▶ WHAT THE TASK REQUIRES
Copy each of the following entries line for line, with no changes.

[Data entries]
■ ■ ■ ■ ■ ■ ■
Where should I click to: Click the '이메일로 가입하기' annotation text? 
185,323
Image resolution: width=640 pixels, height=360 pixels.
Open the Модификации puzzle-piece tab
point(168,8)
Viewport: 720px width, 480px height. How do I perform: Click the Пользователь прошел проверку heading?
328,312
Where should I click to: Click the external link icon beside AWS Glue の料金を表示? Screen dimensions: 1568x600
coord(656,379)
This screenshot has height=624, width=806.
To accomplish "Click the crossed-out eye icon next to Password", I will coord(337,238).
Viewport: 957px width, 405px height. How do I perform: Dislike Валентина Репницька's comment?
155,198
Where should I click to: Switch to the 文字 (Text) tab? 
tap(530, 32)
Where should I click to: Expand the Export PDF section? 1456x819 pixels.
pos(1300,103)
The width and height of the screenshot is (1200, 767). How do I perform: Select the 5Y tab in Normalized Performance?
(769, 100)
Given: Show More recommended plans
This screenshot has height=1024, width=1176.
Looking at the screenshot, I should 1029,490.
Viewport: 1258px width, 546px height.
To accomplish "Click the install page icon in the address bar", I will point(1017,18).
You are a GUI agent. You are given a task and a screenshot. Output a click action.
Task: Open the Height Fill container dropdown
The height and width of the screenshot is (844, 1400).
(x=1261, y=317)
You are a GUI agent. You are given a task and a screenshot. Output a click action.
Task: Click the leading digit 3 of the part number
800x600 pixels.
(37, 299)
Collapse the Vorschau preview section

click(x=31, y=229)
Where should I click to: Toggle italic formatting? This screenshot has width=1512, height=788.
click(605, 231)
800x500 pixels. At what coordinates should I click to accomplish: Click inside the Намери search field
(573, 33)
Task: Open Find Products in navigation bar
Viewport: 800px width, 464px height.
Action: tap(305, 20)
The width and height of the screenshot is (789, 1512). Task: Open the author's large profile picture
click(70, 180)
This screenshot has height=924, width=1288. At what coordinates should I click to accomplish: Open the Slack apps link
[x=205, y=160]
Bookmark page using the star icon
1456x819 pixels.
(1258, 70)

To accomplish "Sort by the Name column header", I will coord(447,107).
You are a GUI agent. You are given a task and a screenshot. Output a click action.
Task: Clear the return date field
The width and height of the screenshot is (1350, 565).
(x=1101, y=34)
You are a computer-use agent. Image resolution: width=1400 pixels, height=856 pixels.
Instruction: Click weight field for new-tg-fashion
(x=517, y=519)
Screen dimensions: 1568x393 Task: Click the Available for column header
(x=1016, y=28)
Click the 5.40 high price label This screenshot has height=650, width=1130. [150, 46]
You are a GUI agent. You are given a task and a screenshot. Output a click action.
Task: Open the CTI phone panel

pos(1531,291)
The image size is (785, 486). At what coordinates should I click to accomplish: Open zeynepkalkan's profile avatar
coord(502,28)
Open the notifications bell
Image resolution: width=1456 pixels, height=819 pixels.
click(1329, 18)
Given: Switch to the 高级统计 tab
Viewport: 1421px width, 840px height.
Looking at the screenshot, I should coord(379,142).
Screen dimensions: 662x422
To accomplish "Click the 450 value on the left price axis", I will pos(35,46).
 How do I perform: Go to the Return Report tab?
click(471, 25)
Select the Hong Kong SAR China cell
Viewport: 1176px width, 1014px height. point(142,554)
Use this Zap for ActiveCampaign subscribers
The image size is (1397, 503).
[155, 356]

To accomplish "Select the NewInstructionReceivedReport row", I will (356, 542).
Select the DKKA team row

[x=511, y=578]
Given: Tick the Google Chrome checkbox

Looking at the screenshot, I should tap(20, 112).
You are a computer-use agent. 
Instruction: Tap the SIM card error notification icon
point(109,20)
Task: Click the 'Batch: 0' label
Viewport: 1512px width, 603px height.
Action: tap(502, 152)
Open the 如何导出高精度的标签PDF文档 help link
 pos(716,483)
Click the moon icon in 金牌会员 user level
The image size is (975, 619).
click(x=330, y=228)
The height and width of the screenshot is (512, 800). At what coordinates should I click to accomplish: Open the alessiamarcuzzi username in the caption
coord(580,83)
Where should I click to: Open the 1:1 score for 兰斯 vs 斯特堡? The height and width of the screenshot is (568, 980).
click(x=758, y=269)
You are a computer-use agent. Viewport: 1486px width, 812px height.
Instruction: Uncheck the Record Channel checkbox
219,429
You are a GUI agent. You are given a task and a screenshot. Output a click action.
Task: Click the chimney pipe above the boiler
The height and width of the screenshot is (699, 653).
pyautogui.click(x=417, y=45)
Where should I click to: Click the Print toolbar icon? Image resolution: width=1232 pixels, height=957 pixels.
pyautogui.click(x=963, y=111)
■ ■ ■ ■ ■ ■ ■
▶ RESPONSE
Where should I click to: Click the '이메일로 가입하기' annotation text? 
185,323
Image resolution: width=640 pixels, height=360 pixels.
Open the Модификации puzzle-piece tab
point(168,8)
Viewport: 720px width, 480px height. How do I perform: Click the Пользователь прошел проверку heading?
328,312
Where should I click to: Click the external link icon beside AWS Glue の料金を表示? Screen dimensions: 1568x600
coord(656,379)
This screenshot has height=624, width=806.
To accomplish "Click the crossed-out eye icon next to Password", I will coord(337,238).
Viewport: 957px width, 405px height. How do I perform: Dislike Валентина Репницька's comment?
155,198
Where should I click to: Switch to the 文字 (Text) tab? 
tap(530, 32)
Where should I click to: Expand the Export PDF section? 1456x819 pixels.
pos(1300,103)
The width and height of the screenshot is (1200, 767). How do I perform: Select the 5Y tab in Normalized Performance?
(769, 100)
Given: Show More recommended plans
This screenshot has height=1024, width=1176.
Looking at the screenshot, I should 1029,490.
Viewport: 1258px width, 546px height.
To accomplish "Click the install page icon in the address bar", I will point(1017,18).
You are a GUI agent. You are given a task and a screenshot. Output a click action.
Task: Open the Height Fill container dropdown
The height and width of the screenshot is (844, 1400).
(x=1261, y=317)
You are a GUI agent. You are given a task and a screenshot. Output a click action.
Task: Click the leading digit 3 of the part number
800x600 pixels.
(37, 299)
Collapse the Vorschau preview section

click(x=31, y=229)
Where should I click to: Toggle italic formatting? This screenshot has width=1512, height=788.
click(605, 231)
800x500 pixels. At what coordinates should I click to accomplish: Click inside the Намери search field
(573, 33)
Task: Open Find Products in navigation bar
Viewport: 800px width, 464px height.
Action: tap(305, 20)
The width and height of the screenshot is (789, 1512). Task: Open the author's large profile picture
click(70, 180)
This screenshot has height=924, width=1288. At what coordinates should I click to accomplish: Open the Slack apps link
[x=205, y=160]
Bookmark page using the star icon
1456x819 pixels.
(1258, 70)

To accomplish "Sort by the Name column header", I will coord(447,107).
You are a GUI agent. You are given a task and a screenshot. Output a click action.
Task: Clear the return date field
The width and height of the screenshot is (1350, 565).
(x=1101, y=34)
You are a computer-use agent. Image resolution: width=1400 pixels, height=856 pixels.
Instruction: Click weight field for new-tg-fashion
(x=517, y=519)
Screen dimensions: 1568x393 Task: Click the Available for column header
(x=1016, y=28)
Click the 5.40 high price label This screenshot has height=650, width=1130. [150, 46]
You are a GUI agent. You are given a task and a screenshot. Output a click action.
Task: Open the CTI phone panel

pos(1531,291)
The image size is (785, 486). At what coordinates should I click to accomplish: Open zeynepkalkan's profile avatar
coord(502,28)
Open the notifications bell
Image resolution: width=1456 pixels, height=819 pixels.
click(1329, 18)
Given: Switch to the 高级统计 tab
Viewport: 1421px width, 840px height.
Looking at the screenshot, I should coord(379,142).
Screen dimensions: 662x422
To accomplish "Click the 450 value on the left price axis", I will pos(35,46).
 How do I perform: Go to the Return Report tab?
click(471, 25)
Select the Hong Kong SAR China cell
Viewport: 1176px width, 1014px height. point(142,554)
Use this Zap for ActiveCampaign subscribers
The image size is (1397, 503).
[155, 356]

To accomplish "Select the NewInstructionReceivedReport row", I will (356, 542).
Select the DKKA team row

[x=511, y=578]
Given: Tick the Google Chrome checkbox

Looking at the screenshot, I should tap(20, 112).
You are a computer-use agent. 
Instruction: Tap the SIM card error notification icon
point(109,20)
Task: Click the 'Batch: 0' label
Viewport: 1512px width, 603px height.
Action: tap(502, 152)
Open the 如何导出高精度的标签PDF文档 help link
 pos(716,483)
Click the moon icon in 金牌会员 user level
The image size is (975, 619).
click(x=330, y=228)
The height and width of the screenshot is (512, 800). At what coordinates should I click to accomplish: Open the alessiamarcuzzi username in the caption
coord(580,83)
Where should I click to: Open the 1:1 score for 兰斯 vs 斯特堡? The height and width of the screenshot is (568, 980).
click(x=758, y=269)
You are a computer-use agent. Viewport: 1486px width, 812px height.
Instruction: Uncheck the Record Channel checkbox
219,429
You are a GUI agent. You are given a task and a screenshot. Output a click action.
Task: Click the chimney pipe above the boiler
The height and width of the screenshot is (699, 653).
pyautogui.click(x=417, y=45)
Where should I click to: Click the Print toolbar icon? Image resolution: width=1232 pixels, height=957 pixels.
pyautogui.click(x=963, y=111)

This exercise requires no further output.